How Instagram and Twitter can help communities to grieve after a terror attack

After Monday night’s atrocity in Manchester 23-year-old pop star Ariana Grande took to Facebook and Twitter to share a message. “Broken,” she wrote. “From the bottom of my heart, I am so so sorry. I don’t have words.”

It was a sincere sentiment. but it was also intended to create a space for others to grieve. At the time of writing there are 42,600 comments attached to the Facebook post: people have used Grande’s post to offer messages of support and condolence both to the pop star and to the families and friends of the victims.

“The grieving process has changed,” says Steve Bartlett, co-founder of Manchester digital marketing agency Social Chain, who has built a business by understanding youth engagement. “This new ‘social grieving’ process takes place online. You have millions of people, all over the world, grieving in one online room.”

This “digital aftermath” followed a pattern similar to that that manifested after the attacks in Paris, Nice and Westminster — each of which sent digital ripples around the world. While the roads around the Manchester Arena came to a standstill online traffic spiked, progressing from initial confusion to panic, then condolence via the hashtag #PrayForManchester and offers of practical support such as #RoomsforManchester, as residents of the city advertised offers of shelter for those stranded in the city centre.

“Every terrorist attack I’ve ever looked at has had a ‘pray for’ hashtag, and it seems as if a digital show of support for the victims is really important. It’s like a digital candlelit signal,” says Carl Miller, research director at the Centre for the Analysis of Social Media at think-tank Demos.

Cynics might deride this rudimentary empathic response as virtue signalling, but in fact it is an effective means of ad hoc grief counselling. “Finding people who have shared traumatic experiences means we’re more likely to find individuals who can understand our perspective, especially those who have been really personally affected,” says Nathalie Nahai, a web psychologist and author of Web Psychology and the Science of Online Persuasion.

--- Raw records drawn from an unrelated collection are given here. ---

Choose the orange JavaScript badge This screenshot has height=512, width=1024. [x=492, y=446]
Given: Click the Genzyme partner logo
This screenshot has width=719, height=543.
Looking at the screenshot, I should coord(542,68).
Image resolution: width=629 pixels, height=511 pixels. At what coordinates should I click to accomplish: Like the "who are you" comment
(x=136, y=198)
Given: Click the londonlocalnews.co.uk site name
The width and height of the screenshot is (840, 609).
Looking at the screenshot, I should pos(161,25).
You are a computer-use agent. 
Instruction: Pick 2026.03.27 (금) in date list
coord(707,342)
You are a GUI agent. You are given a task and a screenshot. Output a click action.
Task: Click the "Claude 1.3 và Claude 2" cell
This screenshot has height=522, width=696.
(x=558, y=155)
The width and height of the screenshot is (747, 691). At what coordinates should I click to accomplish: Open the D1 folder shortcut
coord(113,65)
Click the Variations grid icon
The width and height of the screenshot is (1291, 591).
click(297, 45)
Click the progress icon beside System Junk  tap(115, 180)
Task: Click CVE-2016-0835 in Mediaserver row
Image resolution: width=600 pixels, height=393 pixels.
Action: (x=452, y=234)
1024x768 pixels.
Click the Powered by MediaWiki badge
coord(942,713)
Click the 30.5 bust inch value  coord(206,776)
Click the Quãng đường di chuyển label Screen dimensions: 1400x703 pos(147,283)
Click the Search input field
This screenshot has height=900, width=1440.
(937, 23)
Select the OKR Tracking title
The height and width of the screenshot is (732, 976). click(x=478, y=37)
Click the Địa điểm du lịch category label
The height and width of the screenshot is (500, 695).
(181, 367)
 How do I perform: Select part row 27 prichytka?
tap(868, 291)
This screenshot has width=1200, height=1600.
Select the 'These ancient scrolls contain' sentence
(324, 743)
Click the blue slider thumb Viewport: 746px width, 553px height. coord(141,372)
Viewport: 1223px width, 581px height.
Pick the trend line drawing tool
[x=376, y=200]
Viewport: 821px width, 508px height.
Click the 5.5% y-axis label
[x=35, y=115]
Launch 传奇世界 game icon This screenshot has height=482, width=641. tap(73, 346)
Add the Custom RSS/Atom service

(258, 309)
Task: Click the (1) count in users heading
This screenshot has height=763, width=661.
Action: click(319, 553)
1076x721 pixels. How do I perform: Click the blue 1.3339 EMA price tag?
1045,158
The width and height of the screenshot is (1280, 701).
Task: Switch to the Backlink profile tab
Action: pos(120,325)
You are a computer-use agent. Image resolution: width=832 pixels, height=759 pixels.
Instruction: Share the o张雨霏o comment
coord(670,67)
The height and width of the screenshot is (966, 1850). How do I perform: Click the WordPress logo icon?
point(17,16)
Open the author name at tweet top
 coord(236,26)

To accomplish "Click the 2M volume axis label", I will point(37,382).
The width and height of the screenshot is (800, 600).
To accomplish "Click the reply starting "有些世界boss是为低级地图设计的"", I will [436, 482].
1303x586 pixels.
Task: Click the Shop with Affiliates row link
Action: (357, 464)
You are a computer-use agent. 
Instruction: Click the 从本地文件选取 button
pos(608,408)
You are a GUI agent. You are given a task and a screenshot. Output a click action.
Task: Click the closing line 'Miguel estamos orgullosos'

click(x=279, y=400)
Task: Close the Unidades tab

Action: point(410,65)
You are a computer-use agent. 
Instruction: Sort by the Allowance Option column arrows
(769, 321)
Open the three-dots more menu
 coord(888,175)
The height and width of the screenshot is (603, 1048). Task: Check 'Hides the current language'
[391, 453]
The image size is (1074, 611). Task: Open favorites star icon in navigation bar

My heart hurts for every family affected by this horrific attack 💔 #prayformanchster

A post shared by Jessica Lowndes (@jessicalowndes) on May 24, 2017 at 1:49pm PDT

Generation Z, that sharp shorthand for the post-millennial generation, feels like a particularly uncaring catch-all for so many individual teenage fans both at the concert and affected by it, but it does denote a set of characteristics. “I feel like me and my snowflake generation are just better at talking about grief than people older than us,” says a 19-year-old Manchester student. “OK, it’s online, but at least we’re using a medium that lets our friends know that we’re here for them. And yes, that follows through to the real world. It’s like a gateway to opening up.”

For all the burdens that social media load on to teenagers, from low self-esteem to eating disorders, it does have some merits.

Still, it’s a double-edged tool: it is also the medium through which many terrorists have been radicalised and recruited, and a hotbed of deliberate disinformation.

As confusion swirled in the small hours of Tuesday morning Twitter and Facebook users shared fake pictures of supposedly missing friends, while bogus reports of other terrorist attacks circulated — including news of a gunman outside Oldham hospital which was picked up unwittingly by several tabloid websites.

“There’s always been an online subculture of trolling and delighting in trying to get people to believe wrong stuff,” says Miller. Terrorists groups and even state actors can be behind this — Miller points to a 2014 “rumour bomb” set off by Russian trolls on Twitter, in which they successfully spread hoax reports of an Ebola outbreak at Hartsfield-Jackson Atlanta International Airport in the USA. In warzones such as Syria inaccurate information spread on social media can be the difference between life and death.

Most often, though, the trolls are regulation keyboard jockeys. “There’s something called the ‘online inhibition effect’, whereby if there is only a computer connecting two human beings they do treat each other differently than they would offline, becoming more disinhibited,” says Miller. “A computer removes a lot of the visual cues that the person you’re talking to is a human being, and that’s one of the socio-cognitive reasons why trolling happens.” It’s a psychological rush to enact a measure of mischief, at a remove from comprehending the real-world consequences. “It’s the digital equivalent of shouting ‘fire’ in a crowded theatre,” says Miller.

This vacuum of visual cues is one of the reasons psychologists think emojis, selfie sharing, and digital avatars are now so prevalent online that they’re a surrogate for face-to-face interaction. They’re also breaking down barriers.

“Brits find it difficult to verbally communicate,” concludes Nahai. “Now people are used to using social platforms and emojis there’s a lot more focus on being able to express emotion without verbally communicating it. That’s something that provides a different mechanism which could bypass the stiff upper lip.”